Because the entries hold pictures, reproduce only their words, exactly as written.

**** Task material

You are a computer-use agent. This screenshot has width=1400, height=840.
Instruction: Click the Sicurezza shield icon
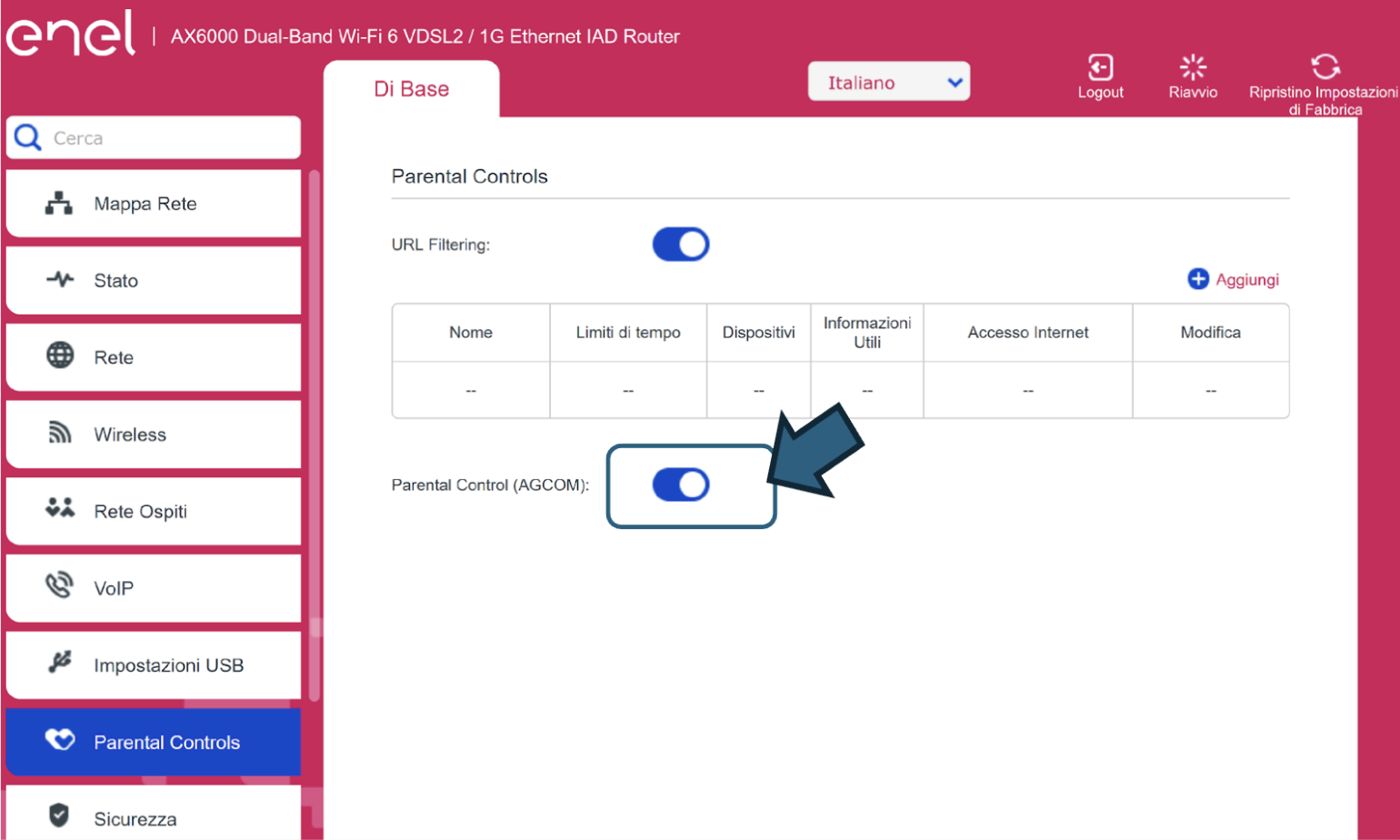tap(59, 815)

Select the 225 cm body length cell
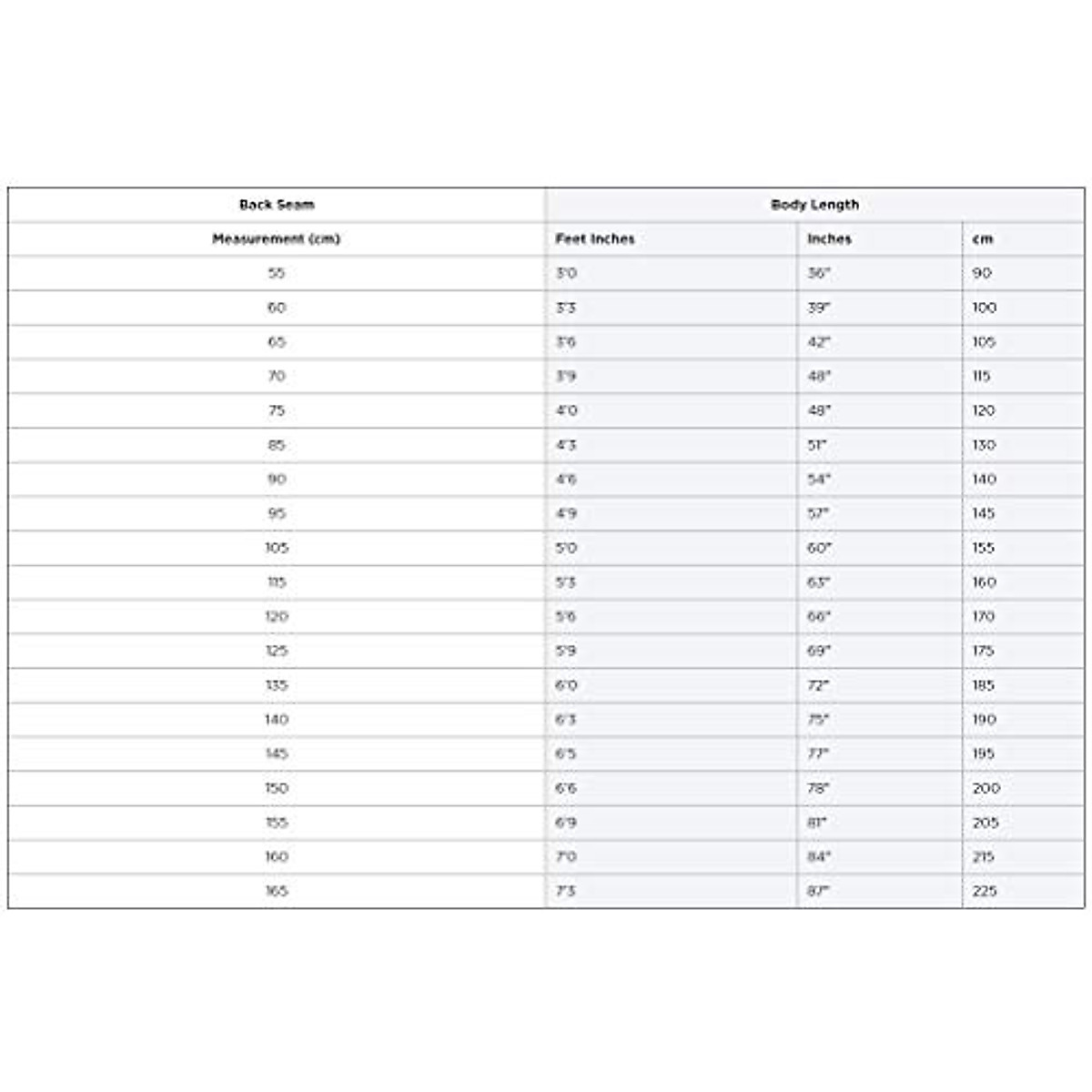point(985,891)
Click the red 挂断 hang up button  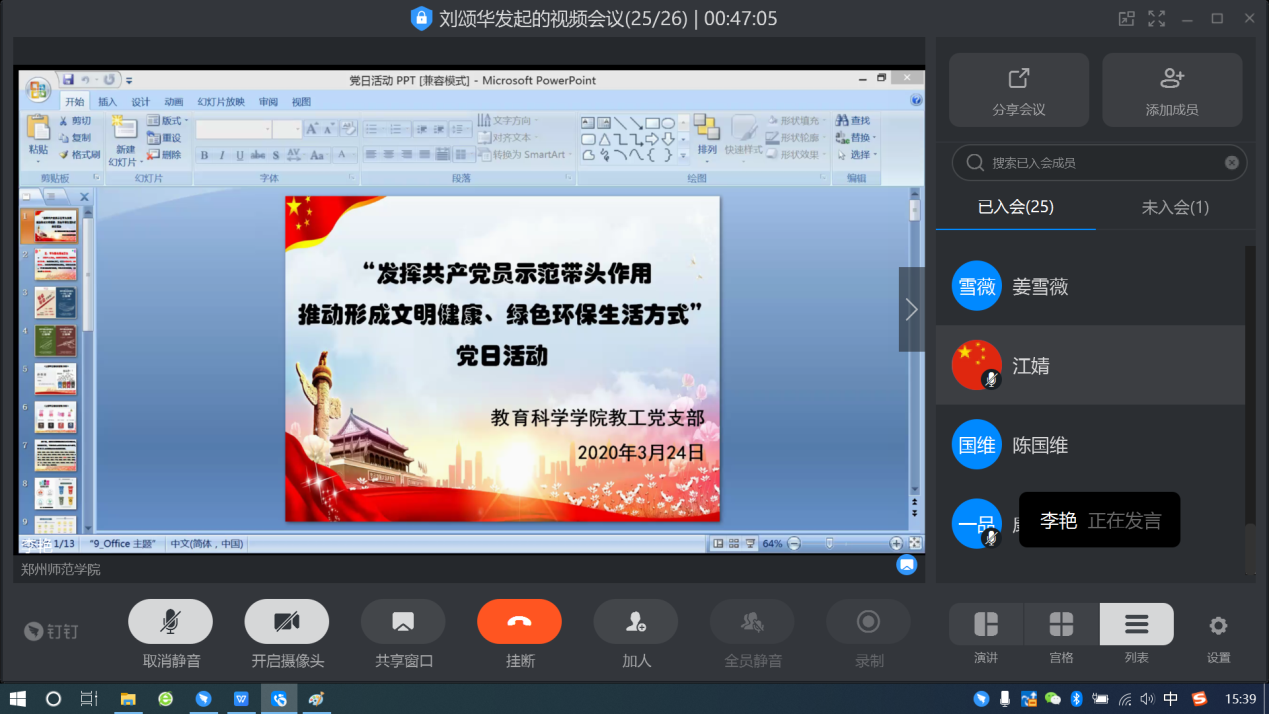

********

(Response area)
You are a computer-use agent. This screenshot has width=1400, height=840.
Instruction: Click the Sicurezza shield icon
tap(59, 815)

Select the 225 cm body length cell
point(985,891)
Click the red 挂断 hang up button  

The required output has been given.